What you are asked to do →
Set down exactly the lines below between the line holding "Click the words 'made to be secure.'" and the line holding "Image resolution: width=1568", inclusive; no other line belongs in the answer.

Exercise input →
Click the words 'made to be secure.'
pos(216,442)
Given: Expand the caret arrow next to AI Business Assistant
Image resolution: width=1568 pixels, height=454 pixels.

---

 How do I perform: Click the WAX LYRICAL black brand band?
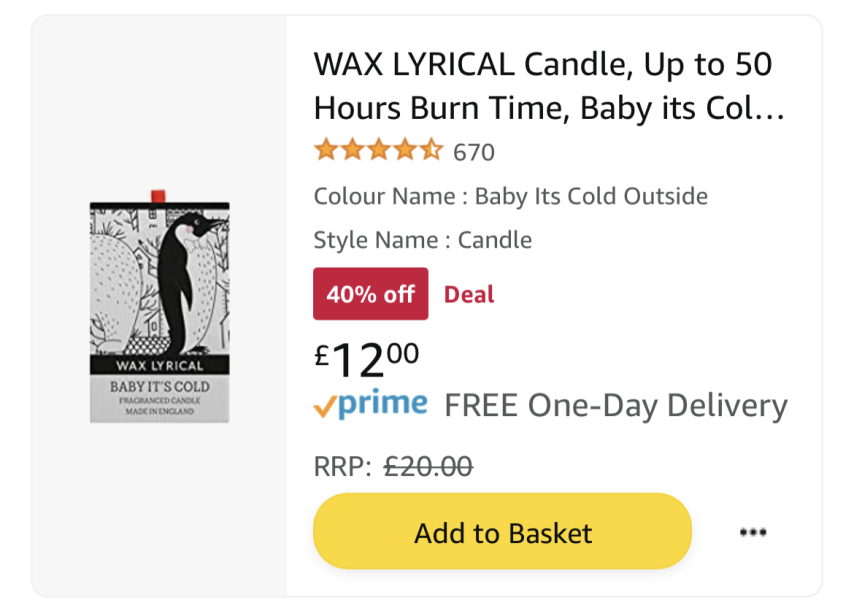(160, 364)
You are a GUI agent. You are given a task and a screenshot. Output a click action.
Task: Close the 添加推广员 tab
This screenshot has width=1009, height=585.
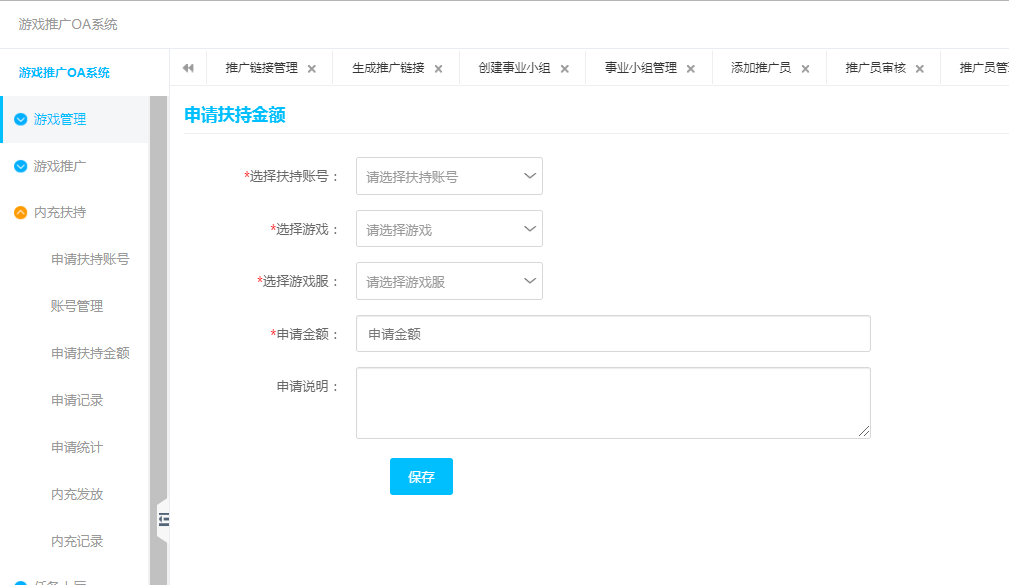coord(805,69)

...

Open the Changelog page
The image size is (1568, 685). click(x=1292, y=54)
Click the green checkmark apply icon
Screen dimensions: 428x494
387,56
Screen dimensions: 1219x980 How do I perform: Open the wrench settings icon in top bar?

Answer space →
Click the words 'made to be secure.'
pos(216,442)
Given: Expand the caret arrow next to AI Business Assistant
Image resolution: width=1568 pixels, height=454 pixels.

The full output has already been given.